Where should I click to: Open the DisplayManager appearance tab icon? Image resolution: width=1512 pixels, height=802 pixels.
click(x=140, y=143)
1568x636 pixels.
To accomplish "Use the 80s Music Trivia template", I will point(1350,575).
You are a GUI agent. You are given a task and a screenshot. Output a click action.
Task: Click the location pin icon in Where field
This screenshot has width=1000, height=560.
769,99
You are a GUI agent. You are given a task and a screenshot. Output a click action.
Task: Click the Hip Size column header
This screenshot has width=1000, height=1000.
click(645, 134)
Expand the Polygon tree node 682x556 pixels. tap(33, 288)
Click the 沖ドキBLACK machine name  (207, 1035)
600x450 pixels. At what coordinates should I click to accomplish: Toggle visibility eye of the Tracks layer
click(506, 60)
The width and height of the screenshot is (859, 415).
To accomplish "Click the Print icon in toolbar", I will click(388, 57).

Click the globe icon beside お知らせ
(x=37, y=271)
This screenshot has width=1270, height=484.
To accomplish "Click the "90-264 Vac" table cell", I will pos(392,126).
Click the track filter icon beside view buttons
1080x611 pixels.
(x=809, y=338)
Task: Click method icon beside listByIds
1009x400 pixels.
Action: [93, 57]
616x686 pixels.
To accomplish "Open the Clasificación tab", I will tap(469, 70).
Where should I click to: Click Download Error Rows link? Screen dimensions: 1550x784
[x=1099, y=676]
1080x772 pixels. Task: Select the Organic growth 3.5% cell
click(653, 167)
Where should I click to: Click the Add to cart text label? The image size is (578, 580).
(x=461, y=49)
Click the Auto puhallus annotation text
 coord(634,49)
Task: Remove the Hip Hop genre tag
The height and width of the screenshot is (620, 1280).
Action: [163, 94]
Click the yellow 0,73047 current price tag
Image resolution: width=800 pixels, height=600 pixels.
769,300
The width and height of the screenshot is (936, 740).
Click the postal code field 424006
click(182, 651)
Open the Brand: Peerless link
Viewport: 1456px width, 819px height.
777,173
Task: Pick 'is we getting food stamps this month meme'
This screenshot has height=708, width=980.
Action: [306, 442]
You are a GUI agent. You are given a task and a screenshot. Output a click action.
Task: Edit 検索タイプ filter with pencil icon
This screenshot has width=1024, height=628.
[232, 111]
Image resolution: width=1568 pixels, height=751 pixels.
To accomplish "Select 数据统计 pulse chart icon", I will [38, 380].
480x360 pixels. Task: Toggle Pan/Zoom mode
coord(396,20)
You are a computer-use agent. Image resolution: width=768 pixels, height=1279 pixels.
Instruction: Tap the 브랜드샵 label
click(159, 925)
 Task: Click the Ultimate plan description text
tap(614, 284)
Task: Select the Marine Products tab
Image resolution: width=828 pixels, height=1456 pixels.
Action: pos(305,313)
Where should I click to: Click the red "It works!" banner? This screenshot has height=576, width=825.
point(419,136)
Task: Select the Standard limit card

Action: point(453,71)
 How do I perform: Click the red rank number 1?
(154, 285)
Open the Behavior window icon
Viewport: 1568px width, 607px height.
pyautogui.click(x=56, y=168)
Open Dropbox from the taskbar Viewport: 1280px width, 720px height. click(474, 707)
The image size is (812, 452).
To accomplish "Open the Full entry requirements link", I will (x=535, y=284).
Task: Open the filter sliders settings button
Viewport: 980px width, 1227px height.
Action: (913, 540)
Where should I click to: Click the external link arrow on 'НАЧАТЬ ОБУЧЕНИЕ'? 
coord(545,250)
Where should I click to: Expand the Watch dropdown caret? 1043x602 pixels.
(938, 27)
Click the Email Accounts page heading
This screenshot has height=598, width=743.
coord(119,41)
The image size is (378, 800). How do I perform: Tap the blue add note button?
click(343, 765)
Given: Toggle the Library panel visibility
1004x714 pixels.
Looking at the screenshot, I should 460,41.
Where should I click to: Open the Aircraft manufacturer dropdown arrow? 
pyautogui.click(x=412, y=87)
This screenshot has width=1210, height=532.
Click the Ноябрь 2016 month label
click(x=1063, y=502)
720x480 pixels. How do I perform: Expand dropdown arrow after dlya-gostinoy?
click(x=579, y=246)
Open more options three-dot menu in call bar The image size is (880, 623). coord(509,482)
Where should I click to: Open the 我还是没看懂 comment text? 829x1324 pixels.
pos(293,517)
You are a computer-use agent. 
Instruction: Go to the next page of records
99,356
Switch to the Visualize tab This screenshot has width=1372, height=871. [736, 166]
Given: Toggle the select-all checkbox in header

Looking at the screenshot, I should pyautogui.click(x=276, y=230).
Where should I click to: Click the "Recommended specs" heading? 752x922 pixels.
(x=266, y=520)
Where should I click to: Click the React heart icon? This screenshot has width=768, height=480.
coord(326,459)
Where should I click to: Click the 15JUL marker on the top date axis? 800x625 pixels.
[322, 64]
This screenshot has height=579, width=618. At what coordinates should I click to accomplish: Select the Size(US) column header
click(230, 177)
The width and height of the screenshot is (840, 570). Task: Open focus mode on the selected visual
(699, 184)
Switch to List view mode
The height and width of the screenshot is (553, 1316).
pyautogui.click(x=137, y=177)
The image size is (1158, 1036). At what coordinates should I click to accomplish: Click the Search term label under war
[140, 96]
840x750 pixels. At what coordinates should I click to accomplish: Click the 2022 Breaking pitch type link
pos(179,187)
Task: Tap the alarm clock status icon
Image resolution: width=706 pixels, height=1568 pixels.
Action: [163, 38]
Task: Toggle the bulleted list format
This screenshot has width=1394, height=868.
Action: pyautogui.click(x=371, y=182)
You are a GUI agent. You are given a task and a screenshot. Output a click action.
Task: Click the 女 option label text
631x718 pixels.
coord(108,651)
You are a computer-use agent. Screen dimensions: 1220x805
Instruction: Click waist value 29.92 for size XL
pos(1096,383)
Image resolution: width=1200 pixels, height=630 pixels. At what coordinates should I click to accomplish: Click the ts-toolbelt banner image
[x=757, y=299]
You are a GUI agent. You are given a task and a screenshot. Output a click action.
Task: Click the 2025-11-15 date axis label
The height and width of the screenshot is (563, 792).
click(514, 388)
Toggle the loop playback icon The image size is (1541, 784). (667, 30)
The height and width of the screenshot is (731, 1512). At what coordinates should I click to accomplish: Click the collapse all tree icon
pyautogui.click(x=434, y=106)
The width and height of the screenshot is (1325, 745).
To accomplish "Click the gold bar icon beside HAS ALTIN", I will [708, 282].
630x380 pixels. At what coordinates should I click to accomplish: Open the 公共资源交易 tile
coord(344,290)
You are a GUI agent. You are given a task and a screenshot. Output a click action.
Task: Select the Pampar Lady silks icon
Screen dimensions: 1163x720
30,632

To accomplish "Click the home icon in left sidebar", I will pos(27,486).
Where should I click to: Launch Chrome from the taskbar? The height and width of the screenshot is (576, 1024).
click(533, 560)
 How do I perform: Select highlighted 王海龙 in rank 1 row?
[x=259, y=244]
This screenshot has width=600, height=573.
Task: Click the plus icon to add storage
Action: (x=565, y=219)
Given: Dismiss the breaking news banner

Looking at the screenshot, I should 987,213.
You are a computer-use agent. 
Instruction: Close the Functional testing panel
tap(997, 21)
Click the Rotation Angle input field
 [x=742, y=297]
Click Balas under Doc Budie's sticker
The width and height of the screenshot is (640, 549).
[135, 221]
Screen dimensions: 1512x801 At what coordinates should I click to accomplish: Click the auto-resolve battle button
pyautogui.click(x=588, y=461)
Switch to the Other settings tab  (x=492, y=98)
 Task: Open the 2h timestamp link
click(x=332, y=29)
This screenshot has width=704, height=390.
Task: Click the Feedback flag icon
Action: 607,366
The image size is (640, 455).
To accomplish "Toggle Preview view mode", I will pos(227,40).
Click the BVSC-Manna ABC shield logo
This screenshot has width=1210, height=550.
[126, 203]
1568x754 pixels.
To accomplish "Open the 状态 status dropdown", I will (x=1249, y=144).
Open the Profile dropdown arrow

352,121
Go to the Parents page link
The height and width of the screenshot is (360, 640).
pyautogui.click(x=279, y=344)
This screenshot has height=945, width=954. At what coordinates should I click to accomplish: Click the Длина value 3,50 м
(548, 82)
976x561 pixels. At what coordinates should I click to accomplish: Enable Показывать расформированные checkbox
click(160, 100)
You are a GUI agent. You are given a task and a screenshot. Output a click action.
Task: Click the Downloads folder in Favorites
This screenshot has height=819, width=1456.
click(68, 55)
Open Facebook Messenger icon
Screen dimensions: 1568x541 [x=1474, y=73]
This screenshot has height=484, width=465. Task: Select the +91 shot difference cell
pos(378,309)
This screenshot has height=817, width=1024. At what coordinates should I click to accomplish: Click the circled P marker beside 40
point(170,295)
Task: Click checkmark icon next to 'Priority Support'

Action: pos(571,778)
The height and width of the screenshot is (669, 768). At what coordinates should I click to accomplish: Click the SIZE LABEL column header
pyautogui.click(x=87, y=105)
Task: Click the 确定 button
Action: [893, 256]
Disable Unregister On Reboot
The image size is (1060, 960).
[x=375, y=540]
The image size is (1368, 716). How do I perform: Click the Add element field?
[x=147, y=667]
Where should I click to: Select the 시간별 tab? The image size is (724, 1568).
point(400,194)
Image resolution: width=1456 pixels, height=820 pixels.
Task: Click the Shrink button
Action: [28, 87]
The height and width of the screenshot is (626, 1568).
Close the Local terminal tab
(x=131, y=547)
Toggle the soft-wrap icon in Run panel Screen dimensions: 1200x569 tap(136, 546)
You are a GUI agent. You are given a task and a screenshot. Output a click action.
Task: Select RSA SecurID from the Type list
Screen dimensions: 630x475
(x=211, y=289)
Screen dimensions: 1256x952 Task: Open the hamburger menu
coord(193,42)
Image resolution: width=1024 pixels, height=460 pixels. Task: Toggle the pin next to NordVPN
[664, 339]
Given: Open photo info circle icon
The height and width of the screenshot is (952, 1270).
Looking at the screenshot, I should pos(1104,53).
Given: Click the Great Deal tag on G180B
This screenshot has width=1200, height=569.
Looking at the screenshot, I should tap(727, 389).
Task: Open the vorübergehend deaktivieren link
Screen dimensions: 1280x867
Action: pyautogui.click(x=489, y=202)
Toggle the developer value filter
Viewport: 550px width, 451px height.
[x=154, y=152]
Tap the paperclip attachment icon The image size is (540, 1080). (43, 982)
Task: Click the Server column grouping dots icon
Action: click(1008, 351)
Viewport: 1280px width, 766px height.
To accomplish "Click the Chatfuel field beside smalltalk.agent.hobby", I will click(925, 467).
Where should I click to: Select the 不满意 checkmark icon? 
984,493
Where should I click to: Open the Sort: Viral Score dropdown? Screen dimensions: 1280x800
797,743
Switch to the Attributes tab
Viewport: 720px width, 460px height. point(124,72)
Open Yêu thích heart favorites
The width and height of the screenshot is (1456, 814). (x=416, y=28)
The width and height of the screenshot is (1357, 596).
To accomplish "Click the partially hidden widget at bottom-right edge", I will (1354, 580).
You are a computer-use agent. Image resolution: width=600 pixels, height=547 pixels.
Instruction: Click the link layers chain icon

##############################

**Assignment:** Take each line in the listing that has the word "computer" and copy it.

**Result of the exercise:**
You are a computer-use agent. Image resolution: width=768 pixels, height=1279 pixels.
You are a computer-use agent. 
You are a computer-use agent. Screen dimensions: 1220x805
You are a computer-use agent. 
You are a computer-use agent. Image resolution: width=600 pixels, height=547 pixels.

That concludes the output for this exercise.